Swap "logo" for "emblem" in the data, starting at the line that contains "Where should I click to: Click the Gordon" and ending at the end of the data, and give those lines back with nothing else changed. Leave out the pictures.

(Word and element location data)
- - -
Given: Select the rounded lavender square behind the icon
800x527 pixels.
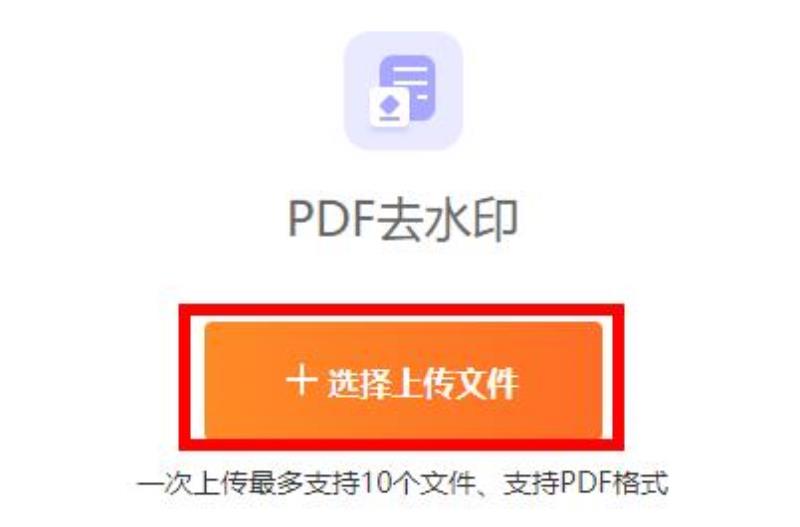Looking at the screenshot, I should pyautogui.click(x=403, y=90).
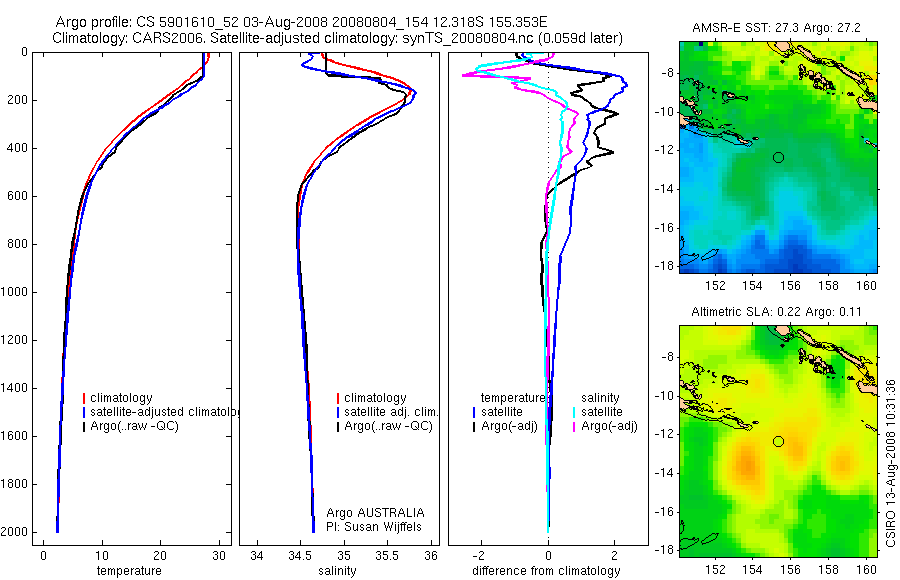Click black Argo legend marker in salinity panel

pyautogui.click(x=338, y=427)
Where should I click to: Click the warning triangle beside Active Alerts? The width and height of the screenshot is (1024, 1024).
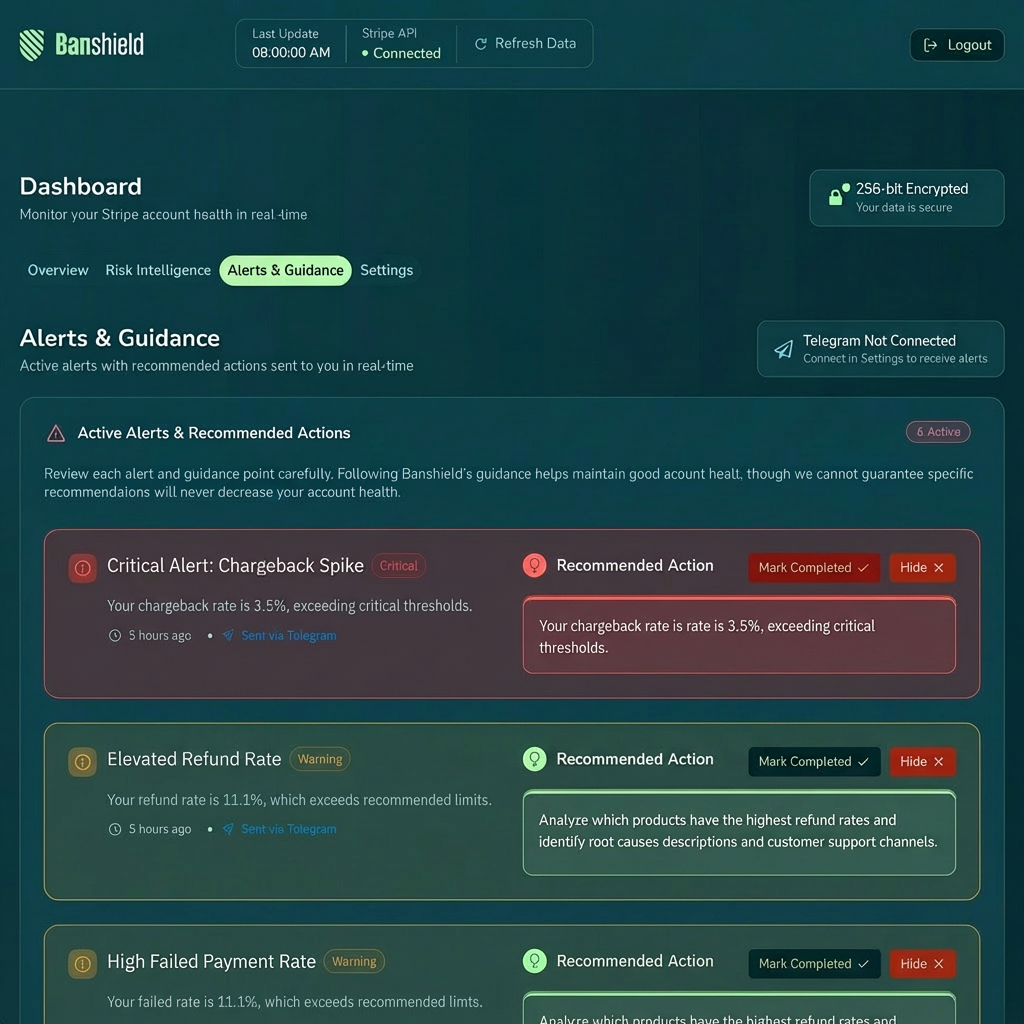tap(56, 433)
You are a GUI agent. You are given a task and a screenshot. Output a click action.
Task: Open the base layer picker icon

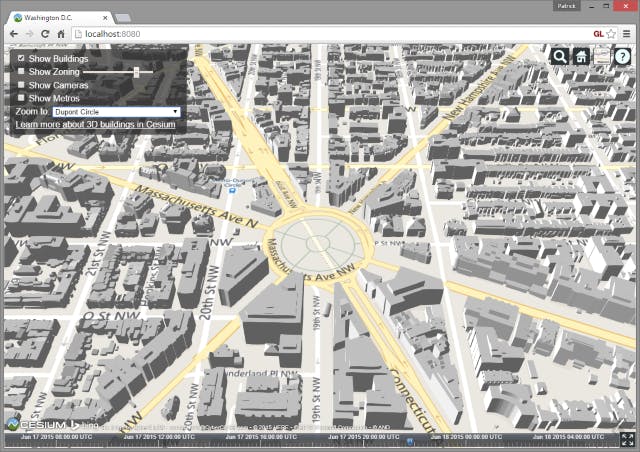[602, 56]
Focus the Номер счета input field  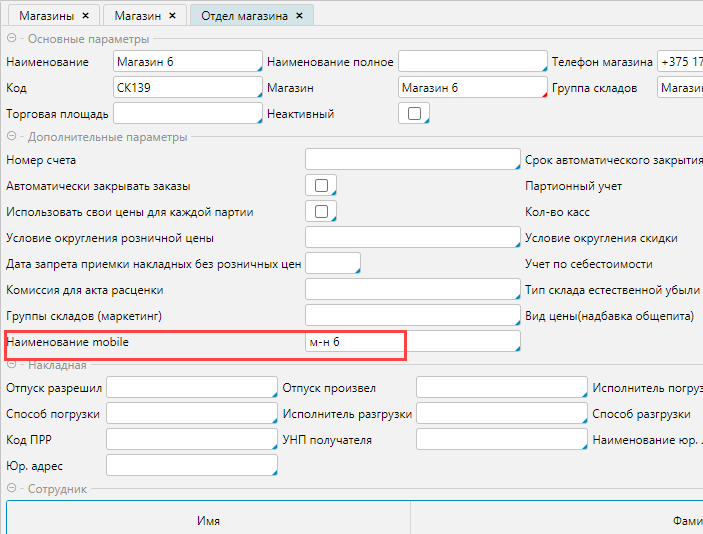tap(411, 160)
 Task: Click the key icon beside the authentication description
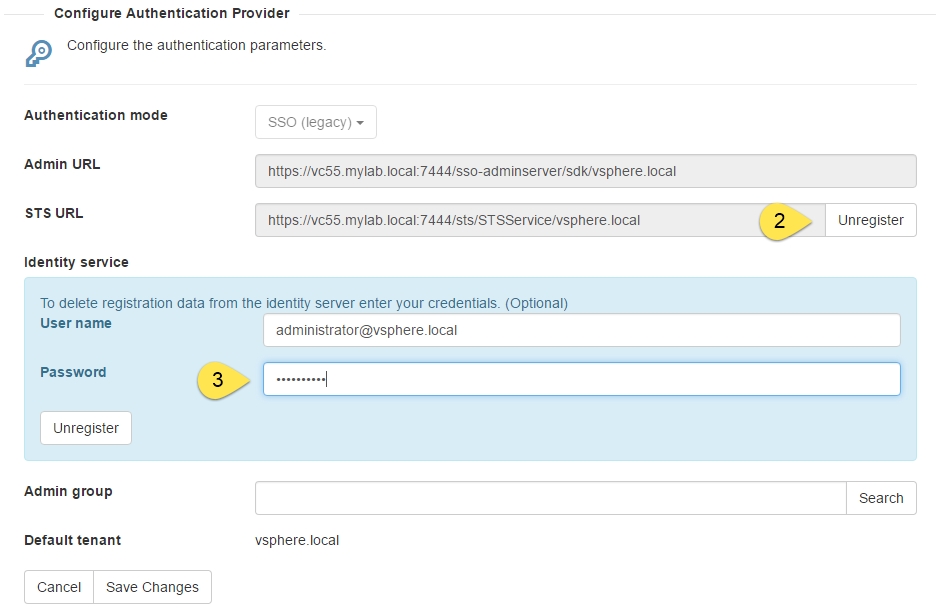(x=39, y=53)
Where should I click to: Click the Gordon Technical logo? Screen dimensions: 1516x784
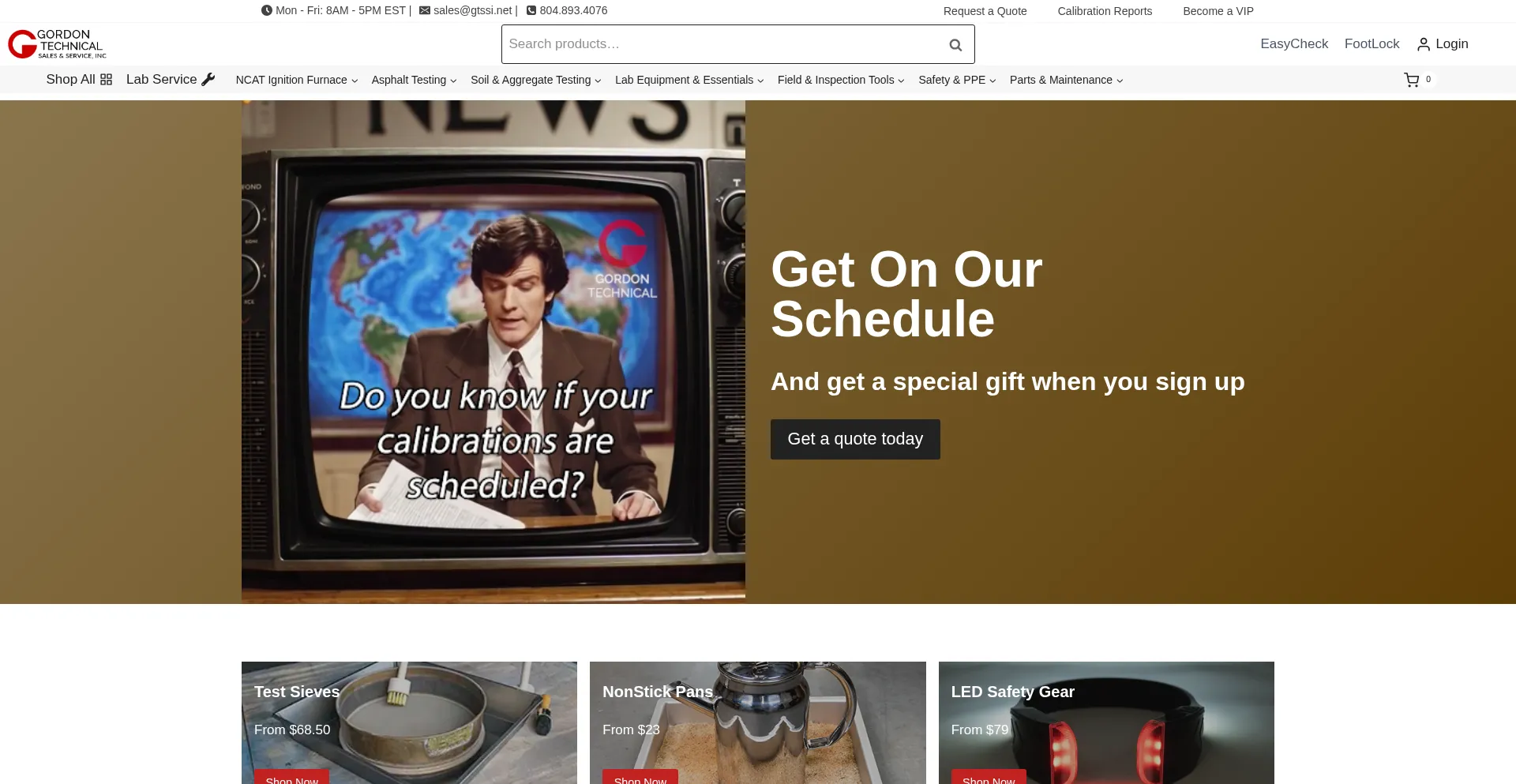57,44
- - -
### EXPECTED OUTPUT
Where should I click to: Click the Gordon Technical emblem? Screen dimensions: 1516x784
57,44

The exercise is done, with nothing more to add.